What you need to do: Rewrite every line of the records below as a JSON list of strings, one string per line, skipping blank lines. Leave the pictures out.

Target pointing data:
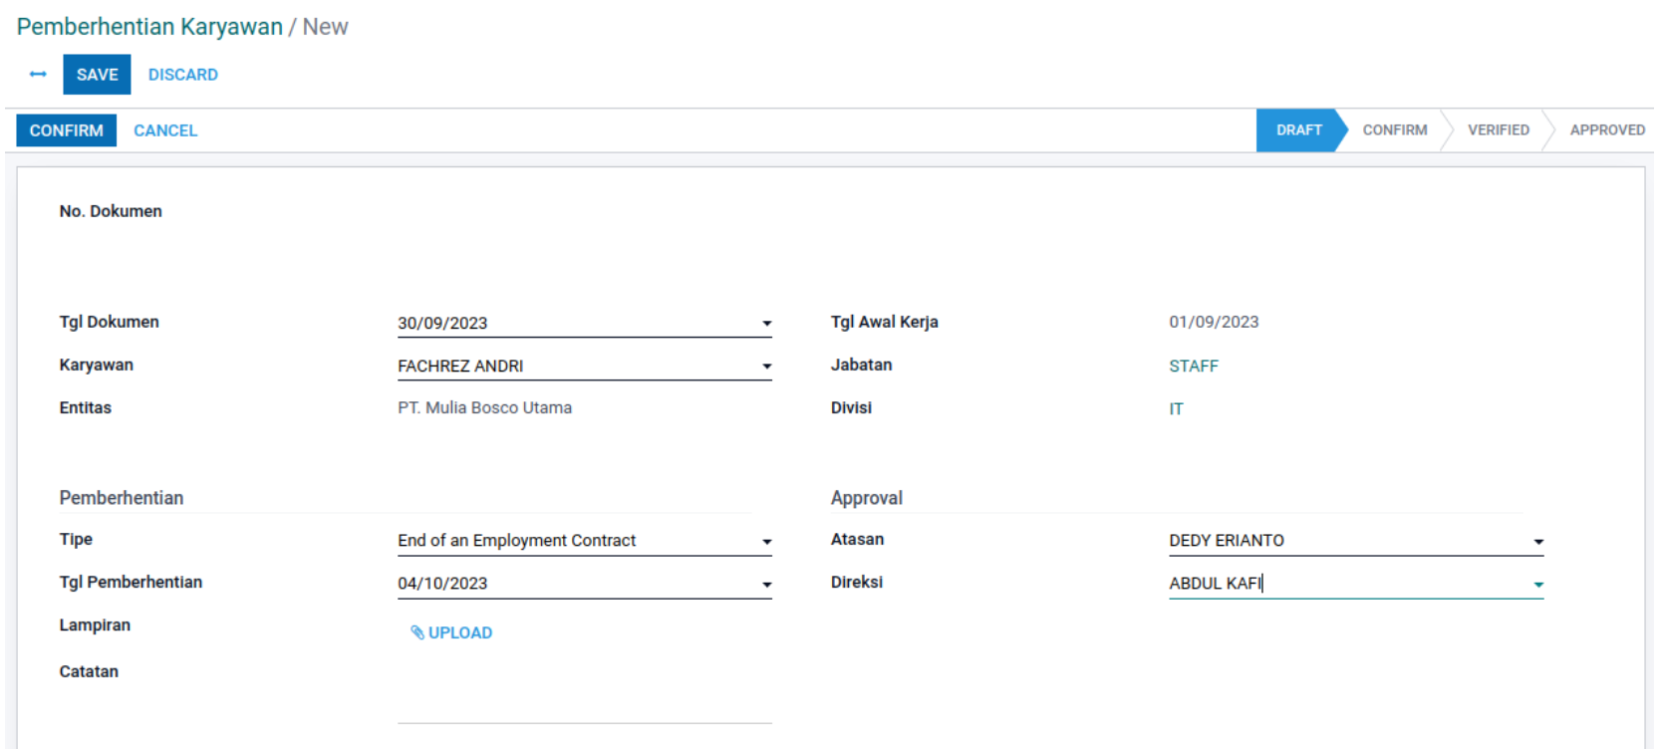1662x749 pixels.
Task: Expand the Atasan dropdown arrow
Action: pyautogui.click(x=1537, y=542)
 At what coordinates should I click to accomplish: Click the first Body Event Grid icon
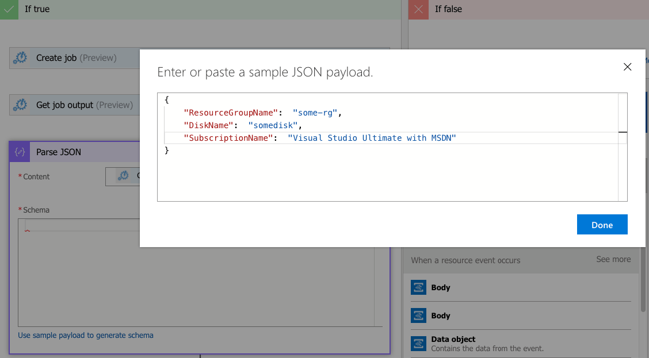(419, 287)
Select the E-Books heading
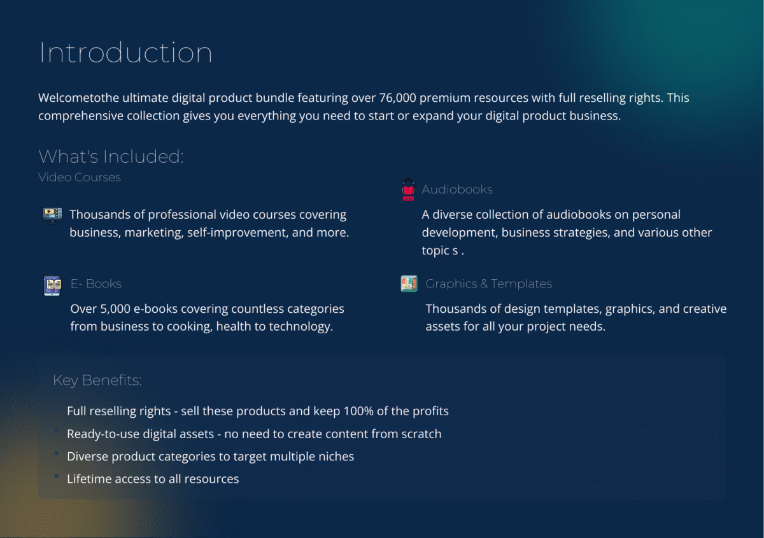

Expected answer:
[
  "1662x749 pixels.",
  "Task: Expand the Atasan dropdown arrow",
  "Action: pyautogui.click(x=1537, y=542)",
  " At what coordinates should I click to accomplish: Click the first Body Event Grid icon",
  "(419, 287)",
  "Select the E-Books heading"
]